Monday, April 23, 2012

daughter rising

{via pinterest}
i forgot what this felt like. to write my heart, i mean. i've been so tired and so worn for so long that these words seemed to have faded from me, illusive like grass on the wind. and as beautiful as they were, they were lovely to watch float away, too.

and so i let them float, maybe a little too long for some, but just long enough for me. because this life within me, this little tiny heartbeat that we have since discovered beats the warrioress rhythm like mine, has been drawing much from me, and leaving little behind.

yes, i am carrying a girl-child. another daughter for the world, another pair of feminine hands for the Kingdom's banner. and all i can do is wrap my arms around my ever growing stomach and whisper

courage, my dearheart
you are not a daughter alone.

i am almost afraid to bring another woman into this world. the burden already placed upon her tiny shoulders almost breaks me down to weeping at every thought. for who knew that so much would be required of innocent eyes and fragile fingers?

rain has told me to blurt. to impulsively speak my heart to the wind. and maybe that's what this is, a blurting out of my heart's overflowing emotion that has been building up and flowing through my veins at a pace too fast and to the tune of some music that i've forgotten that i've missed for weeks. 
{me large with our daughter, 18 weeks}

but this much i know well, and i know strong in my soul.

i will not raise a quiet daughter of sewn-shut lips and discreetly bowed eyes. i will raise an earth-pounder, a piller-shaker, and a battle-crier. 

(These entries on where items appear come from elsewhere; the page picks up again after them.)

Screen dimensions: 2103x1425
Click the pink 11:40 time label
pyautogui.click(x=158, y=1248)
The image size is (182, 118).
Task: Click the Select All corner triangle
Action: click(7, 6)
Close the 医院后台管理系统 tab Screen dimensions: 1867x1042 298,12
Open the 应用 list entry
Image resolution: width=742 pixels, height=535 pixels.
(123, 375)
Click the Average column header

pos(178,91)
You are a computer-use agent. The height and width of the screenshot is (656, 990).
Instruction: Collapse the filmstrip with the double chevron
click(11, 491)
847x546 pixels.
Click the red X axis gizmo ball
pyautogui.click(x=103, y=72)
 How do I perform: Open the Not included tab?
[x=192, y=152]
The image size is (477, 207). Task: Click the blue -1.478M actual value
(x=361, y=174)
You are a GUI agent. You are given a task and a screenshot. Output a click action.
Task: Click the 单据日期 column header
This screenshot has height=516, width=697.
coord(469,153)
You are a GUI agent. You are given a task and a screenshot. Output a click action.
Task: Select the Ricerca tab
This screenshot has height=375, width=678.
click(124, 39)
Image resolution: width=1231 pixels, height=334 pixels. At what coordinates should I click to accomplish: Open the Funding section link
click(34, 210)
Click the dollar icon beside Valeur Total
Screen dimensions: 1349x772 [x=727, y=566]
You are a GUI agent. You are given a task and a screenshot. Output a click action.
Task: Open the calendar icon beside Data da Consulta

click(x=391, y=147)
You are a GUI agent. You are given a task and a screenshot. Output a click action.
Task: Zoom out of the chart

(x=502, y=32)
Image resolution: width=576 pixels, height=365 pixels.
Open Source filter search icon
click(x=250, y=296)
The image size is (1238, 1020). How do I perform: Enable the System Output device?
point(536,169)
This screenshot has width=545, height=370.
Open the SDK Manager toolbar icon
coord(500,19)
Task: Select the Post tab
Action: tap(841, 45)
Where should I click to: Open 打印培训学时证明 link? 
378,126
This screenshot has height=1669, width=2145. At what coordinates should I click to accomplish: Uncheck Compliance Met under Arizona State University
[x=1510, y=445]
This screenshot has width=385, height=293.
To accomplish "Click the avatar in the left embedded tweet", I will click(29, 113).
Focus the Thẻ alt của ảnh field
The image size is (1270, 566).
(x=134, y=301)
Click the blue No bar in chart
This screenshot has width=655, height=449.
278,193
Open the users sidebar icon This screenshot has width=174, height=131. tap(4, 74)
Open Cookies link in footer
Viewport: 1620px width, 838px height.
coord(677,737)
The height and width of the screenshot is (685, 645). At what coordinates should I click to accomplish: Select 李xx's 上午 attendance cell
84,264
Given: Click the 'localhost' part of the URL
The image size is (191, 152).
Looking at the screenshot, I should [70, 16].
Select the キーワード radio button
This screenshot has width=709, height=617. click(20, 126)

if she is the gentle warrior, let it be and i will love her. ::
if she is the loudest singer with hands raised to broken clouds, let it be and i will love her.::

 i will not dictate her steps; He has that laid smooth without my desperate attempts to push and prod His mighty Hands. 

her path is on Him, and my smile is on her. 

my Marian Abigail. my evening star, her father's joy. 

my little girl growing. my warrioress rising. my unborn champion, my silent voiced miracle. 

my daughter. his daughter. Aslan's daughter 


Friday, April 20, 2012

silent eyes

i know i've been quiet. i know that this blog has sat dormant for so long that you may have forgotten that i exist.

but i have an excuse, and it is the most precious one in the world. and today, for the first time, my eyes beheld the unseen.

20 wks, 3 days. 

gender comes tomorrow evening, when we cut cake and see blue or pink. and i promise that things will become louder here soon, as my body and my mind level out again.